* 依頼文 *
将棋の記事について、次の質問に答えてください。
1. 十二番勝負が始まる前、藤井聡太二冠の豊島将之竜王に対する成績は何勝何敗だったか。
2. 王位戦第一局が行われたのは何月何日か。
3. 豊島将之さんは何歳でプロ入りしたか。

* 記事 *
::::::
【将棋観戦】豊島将之さん vs 藤井聡太さん、炎の十二番勝負。※追記あり
東京オリンピックで、アスリートたちが熱い戦いを繰り広げておりますが、
真夏の将棋界も熱いです。
豊島将之 竜王 と 藤井聡太 二冠が、王位戦七番勝負と叡王戦五番勝負で激突。両方ともフルセットになれば十二番勝負となります。
ほとんどの棋士に勝ち越している 藤井聡太 二冠ですが、豊島将之 竜王に対しては苦戦しており、今回の十二番勝負が始まる前は1勝6敗。
さらに、6月30日に行われた王位戦第一局では、めずらしく藤井王位が持ち時間を残して投了。中盤の入口で形勢を損ね、そのまま完敗という内容でした。
あんなに強い藤井聡太さんが、なぜ豊島将之さんには負け越しているのか?
将棋のプロから記者・ファンに至るまで、さまざまな人たちが考察を述べておられます。
わたし程度の知性では、分かることは限られますが・・・
ひとつの仮説は「豊島将之さんの危機感」です。
藤井聡太さんは史上5人目の中学生棋士(プロ入り)ですが、豊島将之さんも16歳でプロ入りした俊英。同じ愛知県出身です。藤井聡太さんから見た豊島さんは、同郷の尊敬する先輩。豊島将之さんから見た藤井さんは、同郷の天才少年として、早くから存在を知っていたでしょう。
ここからは推測ですが、豊島さんは実績で先行していても、潜在能力では藤井さんが上回ると、イチ早く認めていたのではないでしょうか?
だからこそ、藤井さんがデビューして間もない時期から、豊島さんは入念な準備をして対局に臨み、実力や経験値の差で勝つ。藤井さんは負けが続くと焦りが生まれ、優勢な局面で逆転負けしたこともありました(他の棋士に対しては、なかなか見せない姿です)。
豊島将之さんは現在、31歳。対する藤井聡太さんは19歳。
::::::
項目の座標データ
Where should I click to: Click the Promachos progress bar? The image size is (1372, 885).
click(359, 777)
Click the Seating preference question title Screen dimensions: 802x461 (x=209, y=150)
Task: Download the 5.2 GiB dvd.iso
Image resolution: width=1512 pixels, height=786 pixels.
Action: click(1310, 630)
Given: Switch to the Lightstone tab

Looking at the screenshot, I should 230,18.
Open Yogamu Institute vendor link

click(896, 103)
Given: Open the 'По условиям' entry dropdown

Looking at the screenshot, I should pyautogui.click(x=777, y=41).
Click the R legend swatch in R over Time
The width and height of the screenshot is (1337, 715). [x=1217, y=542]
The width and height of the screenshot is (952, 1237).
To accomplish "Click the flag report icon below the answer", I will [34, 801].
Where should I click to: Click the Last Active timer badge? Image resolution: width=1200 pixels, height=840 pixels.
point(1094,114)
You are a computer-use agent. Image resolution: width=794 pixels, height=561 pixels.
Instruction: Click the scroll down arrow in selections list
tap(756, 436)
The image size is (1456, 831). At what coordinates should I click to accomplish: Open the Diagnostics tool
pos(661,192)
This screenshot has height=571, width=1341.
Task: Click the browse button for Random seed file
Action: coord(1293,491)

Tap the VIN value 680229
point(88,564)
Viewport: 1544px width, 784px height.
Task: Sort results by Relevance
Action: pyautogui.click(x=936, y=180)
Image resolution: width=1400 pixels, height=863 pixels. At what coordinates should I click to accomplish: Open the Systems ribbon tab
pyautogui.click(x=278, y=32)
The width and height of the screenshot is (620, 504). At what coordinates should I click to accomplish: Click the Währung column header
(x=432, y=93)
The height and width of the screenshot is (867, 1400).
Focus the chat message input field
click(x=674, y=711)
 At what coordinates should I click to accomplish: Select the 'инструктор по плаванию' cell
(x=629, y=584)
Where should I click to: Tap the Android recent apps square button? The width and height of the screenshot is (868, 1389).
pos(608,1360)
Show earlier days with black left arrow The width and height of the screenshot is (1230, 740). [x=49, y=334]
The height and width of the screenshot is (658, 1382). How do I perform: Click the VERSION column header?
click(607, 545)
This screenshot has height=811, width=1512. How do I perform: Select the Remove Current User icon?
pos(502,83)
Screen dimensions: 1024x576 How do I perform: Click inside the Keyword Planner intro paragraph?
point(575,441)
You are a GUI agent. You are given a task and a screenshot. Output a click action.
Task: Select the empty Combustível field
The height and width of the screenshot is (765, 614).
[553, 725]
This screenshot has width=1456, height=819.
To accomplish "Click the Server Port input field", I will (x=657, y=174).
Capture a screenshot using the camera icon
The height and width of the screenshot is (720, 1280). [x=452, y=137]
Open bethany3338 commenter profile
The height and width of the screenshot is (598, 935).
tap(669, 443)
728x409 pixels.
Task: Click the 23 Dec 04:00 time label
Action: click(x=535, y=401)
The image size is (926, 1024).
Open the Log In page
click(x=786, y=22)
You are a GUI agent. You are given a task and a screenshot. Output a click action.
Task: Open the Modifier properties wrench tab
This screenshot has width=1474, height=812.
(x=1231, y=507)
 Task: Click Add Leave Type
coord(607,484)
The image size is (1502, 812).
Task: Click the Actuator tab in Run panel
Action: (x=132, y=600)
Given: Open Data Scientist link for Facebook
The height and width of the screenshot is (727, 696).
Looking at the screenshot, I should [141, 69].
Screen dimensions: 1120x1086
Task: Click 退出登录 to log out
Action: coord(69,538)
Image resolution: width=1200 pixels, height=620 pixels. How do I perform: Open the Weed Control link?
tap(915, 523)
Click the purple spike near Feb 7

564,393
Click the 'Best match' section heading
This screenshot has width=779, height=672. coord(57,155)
::::::
* 出力 *
1. 1勝6敗
2. 6月30日
3. 16歳